- Texte:

________________________

Le Pelléas et Melisande de Bob Wilson est un grand spectacle et l’une des indéniables réussites de l’Opéra national de Paris. Pour la septième fois à l’affiche de l’Opéra Bastille, cette nouvelle distribution emmenée par Philippe Jordan est-elle à la hauteur ? Compte-rendu…

© Charles Duprat / OnP

Un chef-d’œuvre de l’opéra français tel Pelléas et Melisande de Debussy a bien évidemment toute sa place sur la première scène nationale. Pourtant, la génèse de l’œuvre s’est faite ailleurs (à l’Opéra-Comique) et la toute première production de l’Opéra national de Paris date de 1977. A Bastille, la représentation du 19 septembre 2017 était donc la 65ème à l’Opéra national de Paris, seulement ! Pour la sixième reprise de la mise en scène de Bob Wilson créée en février 2017, la grande institution a misé sur plusieurs atouts, le premier étant son orchestre.

Pelléas et Melisande est un opéra de chef et sans doute l’un des plus complexes. Pour rendre l’onirisme, les atmosphères d’étrangeté mais aussi le drame, Philippe Jordan puise dans la beauté de son ensemble digne des meilleures phalanges symphoniques. Toujours attentif aux chanteurs, il déploie les grandes phrases debussystes avec raffinement, délicatesse et profondeur sans oublier le théâtre pourtant absent de l’univers de Bob Wilson.

Que l’on aime ou pas le metteur en scène, il est indéniable que le plasticien offre des images inoubliables. Il signe ici l’une de ses plus grandes réussites. La désincarnation sied à l’évidence au personnage éthéré de Mélisande placé au centre du dispositif. Les changements de lumière suivent les mouvements d’Elena Tsallagova, familière du rôle et de la gestuelle wilsonienne. La soprano à l’étrange sourire qui rappelle Mona Lisa est une Mélisande vocalement convaincante contrairement à Anna Larsson. Le contralto dans le rôle de Geneviève passe à côté de sa scène, faute d’expression dans la prosodie. 

Luca Pisaroni chante Golaud pour la toute première fois à Paris

Dans le reste de la distribution internationale, l’on remarque Thomas Dear et l’Arkel bien chantant d’un Franz-Josef Selig un peu monolithique. Les débuts de Jodie Devos sur l’immense plateau de Bastille sont un luxe dans le rôle du petit Yniold. L’incarnation est juste et la voix passe sans problème.

________________________

Entrées tirées d'une collection:
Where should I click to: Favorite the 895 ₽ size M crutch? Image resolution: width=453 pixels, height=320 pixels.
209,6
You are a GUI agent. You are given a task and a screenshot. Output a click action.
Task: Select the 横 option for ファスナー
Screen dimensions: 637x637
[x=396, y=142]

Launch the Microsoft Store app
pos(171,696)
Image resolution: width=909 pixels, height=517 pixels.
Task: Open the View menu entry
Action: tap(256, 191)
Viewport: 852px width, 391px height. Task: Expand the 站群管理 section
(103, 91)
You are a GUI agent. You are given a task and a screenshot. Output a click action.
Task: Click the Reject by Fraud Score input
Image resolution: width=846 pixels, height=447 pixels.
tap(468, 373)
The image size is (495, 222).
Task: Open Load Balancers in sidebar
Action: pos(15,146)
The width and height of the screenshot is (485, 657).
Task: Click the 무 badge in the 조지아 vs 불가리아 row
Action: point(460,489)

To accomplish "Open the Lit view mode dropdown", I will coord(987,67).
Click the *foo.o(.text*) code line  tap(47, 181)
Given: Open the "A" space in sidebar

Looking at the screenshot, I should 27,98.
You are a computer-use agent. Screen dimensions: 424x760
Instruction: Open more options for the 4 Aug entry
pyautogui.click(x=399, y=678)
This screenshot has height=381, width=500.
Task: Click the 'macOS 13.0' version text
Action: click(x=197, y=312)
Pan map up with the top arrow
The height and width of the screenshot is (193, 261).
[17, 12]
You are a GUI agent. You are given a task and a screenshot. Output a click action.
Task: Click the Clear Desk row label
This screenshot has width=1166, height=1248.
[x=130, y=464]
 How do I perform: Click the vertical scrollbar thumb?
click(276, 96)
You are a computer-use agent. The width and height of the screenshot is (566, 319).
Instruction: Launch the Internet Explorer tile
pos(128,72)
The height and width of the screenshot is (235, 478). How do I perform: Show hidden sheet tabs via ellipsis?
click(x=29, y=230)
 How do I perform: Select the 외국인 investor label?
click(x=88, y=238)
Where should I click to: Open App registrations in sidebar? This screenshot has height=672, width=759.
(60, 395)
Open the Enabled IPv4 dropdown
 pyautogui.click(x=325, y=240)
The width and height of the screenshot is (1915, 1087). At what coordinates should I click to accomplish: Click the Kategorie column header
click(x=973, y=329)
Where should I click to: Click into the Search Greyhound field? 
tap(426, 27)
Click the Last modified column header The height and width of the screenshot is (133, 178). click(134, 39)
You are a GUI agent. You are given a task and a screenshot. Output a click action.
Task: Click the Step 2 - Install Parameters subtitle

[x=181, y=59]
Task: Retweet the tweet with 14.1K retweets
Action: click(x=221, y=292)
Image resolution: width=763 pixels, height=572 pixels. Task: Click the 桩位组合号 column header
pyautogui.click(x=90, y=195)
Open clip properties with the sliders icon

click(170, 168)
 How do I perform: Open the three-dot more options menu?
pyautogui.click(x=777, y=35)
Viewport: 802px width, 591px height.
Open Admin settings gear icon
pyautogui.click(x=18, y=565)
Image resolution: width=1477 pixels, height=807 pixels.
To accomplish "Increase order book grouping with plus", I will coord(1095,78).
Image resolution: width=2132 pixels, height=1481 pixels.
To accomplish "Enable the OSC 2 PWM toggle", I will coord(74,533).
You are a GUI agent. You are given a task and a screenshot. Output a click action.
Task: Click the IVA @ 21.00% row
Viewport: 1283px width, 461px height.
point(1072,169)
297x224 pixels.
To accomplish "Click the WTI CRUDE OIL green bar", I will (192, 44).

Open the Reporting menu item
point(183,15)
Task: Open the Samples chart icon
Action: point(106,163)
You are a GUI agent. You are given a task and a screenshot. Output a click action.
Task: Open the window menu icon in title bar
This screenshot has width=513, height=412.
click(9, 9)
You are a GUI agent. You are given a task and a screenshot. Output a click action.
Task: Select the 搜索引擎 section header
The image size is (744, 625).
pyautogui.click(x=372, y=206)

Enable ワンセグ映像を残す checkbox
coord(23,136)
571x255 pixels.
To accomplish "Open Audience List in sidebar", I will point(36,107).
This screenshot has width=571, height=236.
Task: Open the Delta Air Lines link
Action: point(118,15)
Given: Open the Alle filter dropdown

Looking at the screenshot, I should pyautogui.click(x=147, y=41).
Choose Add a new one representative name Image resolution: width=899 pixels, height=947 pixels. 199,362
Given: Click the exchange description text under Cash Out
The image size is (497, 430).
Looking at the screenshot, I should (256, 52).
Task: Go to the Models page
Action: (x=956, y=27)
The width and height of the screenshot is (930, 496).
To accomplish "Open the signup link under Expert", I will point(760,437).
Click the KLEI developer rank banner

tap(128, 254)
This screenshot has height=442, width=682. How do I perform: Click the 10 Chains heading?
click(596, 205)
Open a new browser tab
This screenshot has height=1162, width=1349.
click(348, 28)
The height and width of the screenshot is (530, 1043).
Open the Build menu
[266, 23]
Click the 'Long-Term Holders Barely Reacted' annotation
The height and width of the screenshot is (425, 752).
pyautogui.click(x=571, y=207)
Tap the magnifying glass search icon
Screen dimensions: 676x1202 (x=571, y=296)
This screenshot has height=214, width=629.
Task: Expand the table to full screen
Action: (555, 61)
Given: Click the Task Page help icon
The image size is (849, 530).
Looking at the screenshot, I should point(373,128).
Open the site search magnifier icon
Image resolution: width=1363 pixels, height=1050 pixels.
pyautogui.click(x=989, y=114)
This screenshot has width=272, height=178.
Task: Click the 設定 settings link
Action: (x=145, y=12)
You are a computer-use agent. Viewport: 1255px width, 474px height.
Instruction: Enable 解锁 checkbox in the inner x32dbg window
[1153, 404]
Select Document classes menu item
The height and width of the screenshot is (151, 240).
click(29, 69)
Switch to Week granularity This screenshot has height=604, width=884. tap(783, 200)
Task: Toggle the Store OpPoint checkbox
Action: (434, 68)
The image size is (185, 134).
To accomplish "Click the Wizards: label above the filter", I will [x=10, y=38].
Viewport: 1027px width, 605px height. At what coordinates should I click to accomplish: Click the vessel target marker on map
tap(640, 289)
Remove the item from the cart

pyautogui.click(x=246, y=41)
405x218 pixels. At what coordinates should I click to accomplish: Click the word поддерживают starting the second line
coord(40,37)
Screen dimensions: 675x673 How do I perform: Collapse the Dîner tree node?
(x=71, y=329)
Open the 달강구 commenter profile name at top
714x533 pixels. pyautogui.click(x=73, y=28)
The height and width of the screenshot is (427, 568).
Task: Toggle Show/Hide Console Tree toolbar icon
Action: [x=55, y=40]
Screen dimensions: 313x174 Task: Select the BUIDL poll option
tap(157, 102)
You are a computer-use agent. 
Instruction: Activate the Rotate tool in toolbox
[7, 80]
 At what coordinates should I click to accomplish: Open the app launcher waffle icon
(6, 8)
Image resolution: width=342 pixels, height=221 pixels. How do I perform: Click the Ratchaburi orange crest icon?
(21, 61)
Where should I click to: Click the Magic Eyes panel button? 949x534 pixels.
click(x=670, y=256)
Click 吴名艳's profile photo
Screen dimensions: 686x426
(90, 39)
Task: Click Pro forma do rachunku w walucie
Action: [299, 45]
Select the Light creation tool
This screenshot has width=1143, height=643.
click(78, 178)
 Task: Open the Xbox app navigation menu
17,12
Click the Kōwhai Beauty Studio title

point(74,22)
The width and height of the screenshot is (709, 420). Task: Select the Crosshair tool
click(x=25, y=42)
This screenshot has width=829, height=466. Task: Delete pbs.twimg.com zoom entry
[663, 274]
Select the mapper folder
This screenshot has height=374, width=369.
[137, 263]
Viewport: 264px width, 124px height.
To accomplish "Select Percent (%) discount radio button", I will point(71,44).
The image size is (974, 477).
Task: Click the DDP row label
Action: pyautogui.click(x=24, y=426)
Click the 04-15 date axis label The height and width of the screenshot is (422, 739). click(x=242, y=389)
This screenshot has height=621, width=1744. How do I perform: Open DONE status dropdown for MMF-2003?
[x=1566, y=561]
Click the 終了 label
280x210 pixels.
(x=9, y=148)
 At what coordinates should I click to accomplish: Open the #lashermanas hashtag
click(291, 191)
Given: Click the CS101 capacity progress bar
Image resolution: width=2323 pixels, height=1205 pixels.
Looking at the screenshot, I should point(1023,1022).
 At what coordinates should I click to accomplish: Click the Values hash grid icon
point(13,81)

________________________

- Les consignes:
- 1) Recopiez à l'identique le passage du compte-rendu sur Pelléas et Mélisande, de « Le Pelléas et » à « étant son orchestre. ».
- 2) Prolongez le compte-rendu sur Pelléas et Mélisande là où il s'arrête.
Les entrées n'ont aucun rôle à jouer ici.

- Réponses par consigne:
- 1)
Le Pelléas et Melisande de Bob Wilson est un grand spectacle et l’une des indéniables réussites de l’Opéra national de Paris. Pour la septième fois à l’affiche de l’Opéra Bastille, cette nouvelle distribution emmenée par Philippe Jordan est-elle à la hauteur ? Compte-rendu…

© Charles Duprat / OnP

Un chef-d’œuvre de l’opéra français tel Pelléas et Melisande de Debussy a bien évidemment toute sa place sur la première scène nationale. Pourtant, la génèse de l’œuvre s’est faite ailleurs (à l’Opéra-Comique) et la toute première production de l’Opéra national de Paris date de 1977. A Bastille, la représentation du 19 septembre 2017 était donc la 65ème à l’Opéra national de Paris, seulement ! Pour la sixième reprise de la mise en scène de Bob Wilson créée en février 2017, la grande institution a misé sur plusieurs atouts, le premier étant son orchestre.

- 2)
L’autre prise de rôle très attendue était celle de Luca Pisaroni en Golaud. Le baryton-basse italien nous confiait récemment son enthousiasme mais aussi son appréhension face à ce rôle de géant abordé pour la toute première fois et de plus, devant un public français ! Qu’il soit rassuré, il a trouvé la bonne caractérisation qui lui permet de dresser un Golaud torturé et crédible. Un intelligent effet de voix détimbrée exprime parfaitement la colère froide et produit un effet glaçant et assez spectaculaire. Nul doute que la pression retombée, il habitera définitivement le rôle avec une prosodie plus naturelle. Le baryton québécois Etienne Dupuis a évidemment toutes les facilités avec la langue si particulière de Debussy. Son premier Pelléas parisien confirme les affinités avec le rôle grâce à un aigu facile même si le statisme de la mise en scène restreint le comédien. 

Cette très belle soirée qui a inauguré la saison de l’Opéra national de Paris s’est toutefois teintée de nostalgie. L’actuel directeur Stéphane Lissner est venu rendre hommage avec justesse à Pierre Bergé son prédécesseur en se souvenant du grand homme d’art et en rappelant le rôle important qu’il avait joué à Bastille. Le tout premier spectacle produit sur cette scène « La nuit avant le jour » avait été mis en scène par Bob Wilson, une opportunité idéale pour dédier toutes les représentations à la mémoire du disparu.